• Annals of neurology · Jun 2008

    Multicenter Study

    Spreading depolarizations occur in human ischemic stroke with high incidence.

    • Christian Dohmen, Oliver W Sakowitz, Martin Fabricius, Bert Bosche, Thomas Reithmeier, Ralf-Ingo Ernestus, Gerrit Brinker, Jens P Dreier, Johannes Woitzik, Anthony J Strong, Rudolf Graf, and Co-Operative Study of Brain Injury Depolarisations (COSBID).
    • Department of Neurology, University of Cologne, Cologne, Germany. chris@nf.mpg.de
    • Ann. Neurol. 2008 Jun 1; 63 (6): 720-8.

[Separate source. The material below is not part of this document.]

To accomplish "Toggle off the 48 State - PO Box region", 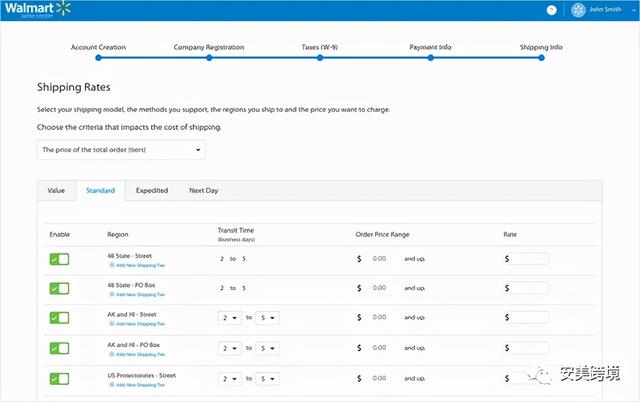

    ObjectiveCortical spreading depression (CSD) and periinfarct depolarization (PID) have been shown in various experimental models of stroke to cause secondary neuronal damage and infarct expansion. For decades it has been questioned whether CSD or PID occur in human ischemic stroke. Here, we describe CSD and PID in patients with malignant middle cerebral artery infarction detected by subdural electrocorticography (ECoG).MethodsCentres of the Co-operative Study of Brain Injury Depolarisations (COSBID) recruited 16 patients with large middle cerebral artery infarction. During surgery for decompressive hemicraniectomy, an electrode strip was placed on the periinfarct region, from which four ECoG channels were acquired.ResultsA total of 1,638 hours was recorded; mean monitoring time per patient was 109.2 hours. A total of 127 CSD and 42 PID events were observed. In CSD, a stereotyped slow potential change spreading between adjacent channels was accompanied by transient depression of ECoG activity. In PID, a slow potential change spread between neighboring channels despite already established suppression of ECoG activity. Most CSDs and PIDs appeared repetitively in clusters. CSD or PID was observed in all but two patients. In these two patients, the electrode strip had been placed over infarcted tissue, and accordingly, no local ECoG or recurrent transient depolarization activity occurred throughout the observation period.InterpretationCSD and PID occurred spontaneously with high frequency in this study of patients with malignant middle cerebral artery infarction. This suggests that the large volume of experimental studies of occlusive stroke that implicate spreading depolarizations in its pathophysiology can be translated, with appropriate caution, to patients and their treatment.